Selon Me Rock, il est faux de conclure que la Couronne n'a jamais tenté de cacher de la preuve. Il cite en exemple, tableau à l'appui, que la Poursuite aurait caché le fait que le délateur Sylvain Boulanger a rencontré un autre policier avant l'enquêteur Dubé en 2006, que la Défense a demandé cette preuve, que l'existence de cette rencontre a d'abord été niée avant d'être finalement divulguée en mai 2014.

«Le rapport fait des reproches à la Défense, mais ce n'est pas vrai. Quand on pose des questions, on doit avoir les réponses», dit Me Daniel Rock.
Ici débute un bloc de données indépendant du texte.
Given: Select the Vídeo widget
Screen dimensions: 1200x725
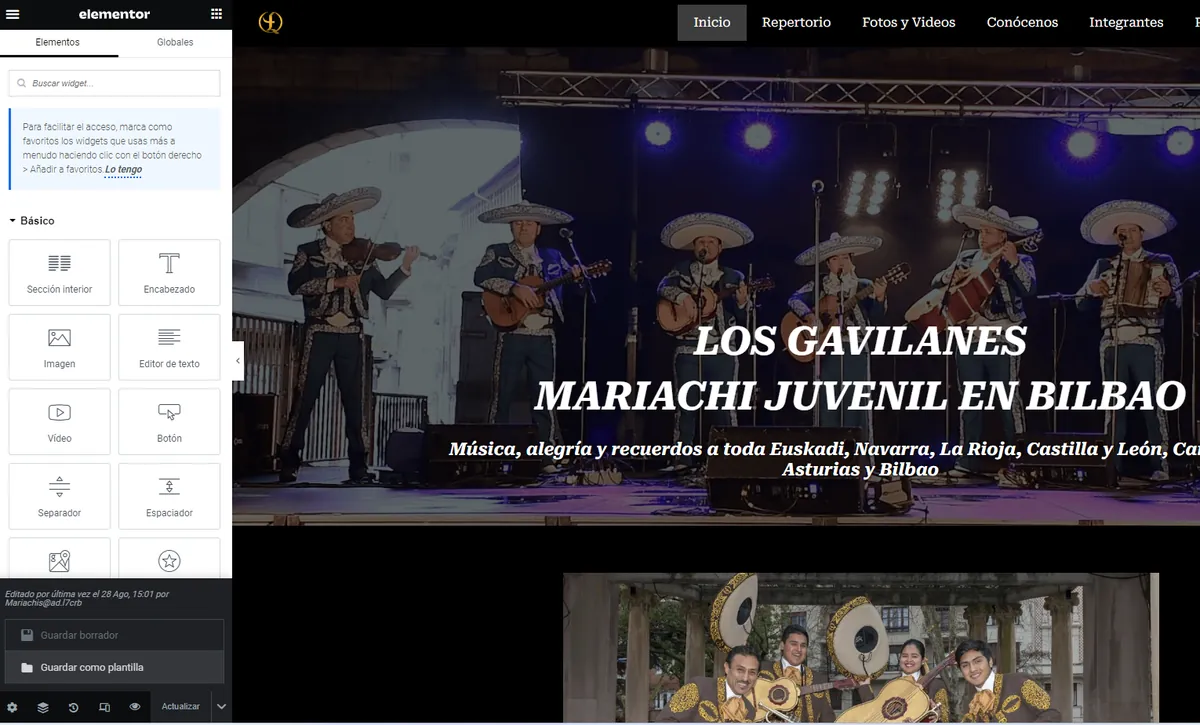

«Le rapport dit qu'il aurait fallu que la Défense s'adresse à la police provinciale de l'Ontario pour obtenir la preuve de Cadbury. Ce n'est pas à la Défense de faire la preuve que la Couronne a menti. La Couronne a l'obligation de divulguer la preuve. Avec le rapport Bouchard rendu en octobre, la Couronne devra maintenant dévoiler toute sa preuve dès le dépôt des accusations, ce seront les nouvelles normes», conclut Me Roy.